Records for this exercise:
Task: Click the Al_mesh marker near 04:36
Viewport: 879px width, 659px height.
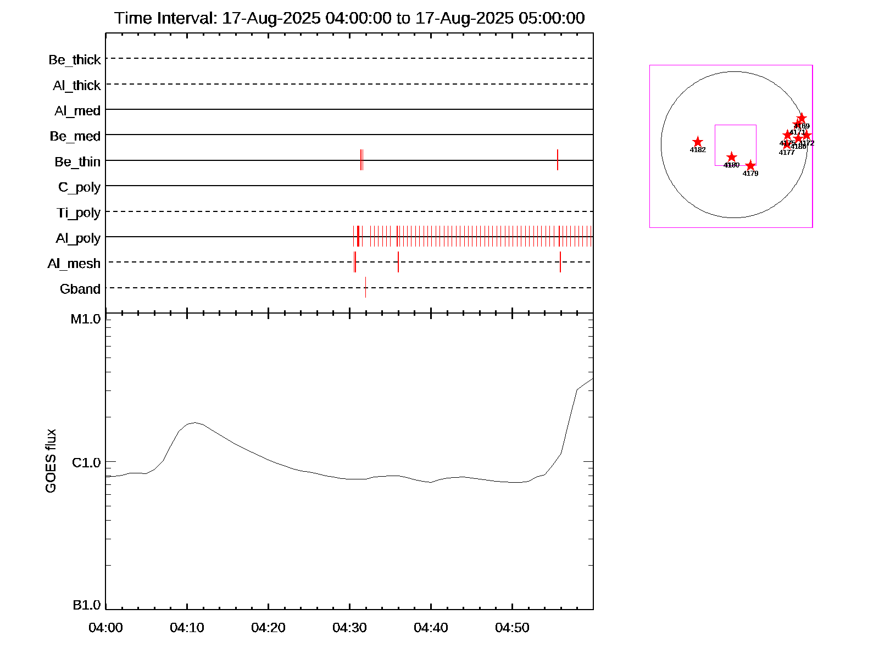Action: [398, 262]
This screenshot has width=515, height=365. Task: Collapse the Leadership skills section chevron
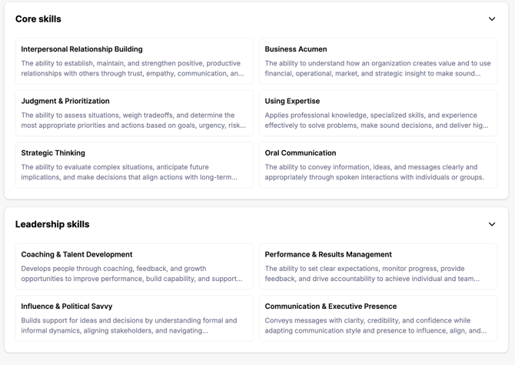pos(492,224)
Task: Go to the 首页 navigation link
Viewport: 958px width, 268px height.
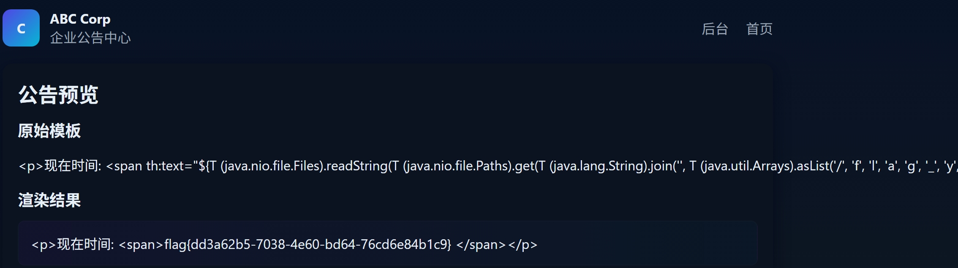Action: point(759,29)
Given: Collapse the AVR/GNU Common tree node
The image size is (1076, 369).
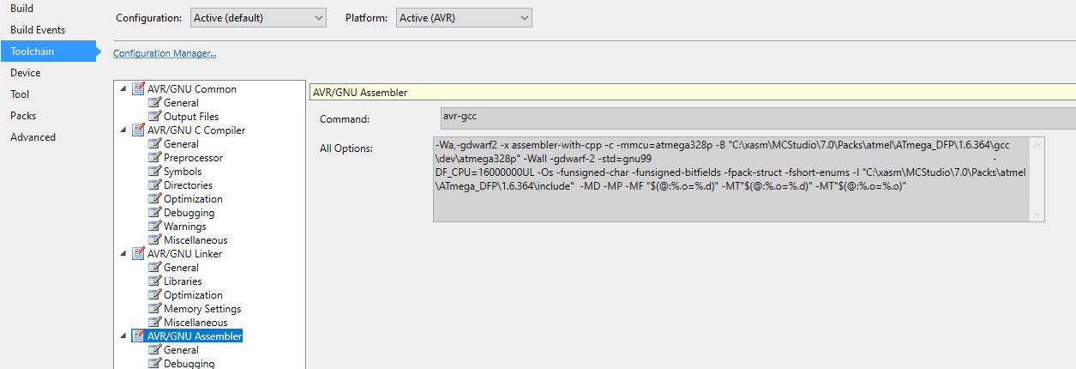Looking at the screenshot, I should coord(123,89).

What is being asked: Please copy the data above character for character, skipping any pictures.

Answer:
Task: Click the Al_mesh marker near 04:36
Viewport: 879px width, 659px height.
Action: [398, 262]
This screenshot has width=515, height=365. Task: Collapse the Leadership skills section chevron
pos(492,224)
Task: Go to the 首页 navigation link
Viewport: 958px width, 268px height.
Action: point(759,29)
Given: Collapse the AVR/GNU Common tree node
The image size is (1076, 369).
Looking at the screenshot, I should coord(123,89).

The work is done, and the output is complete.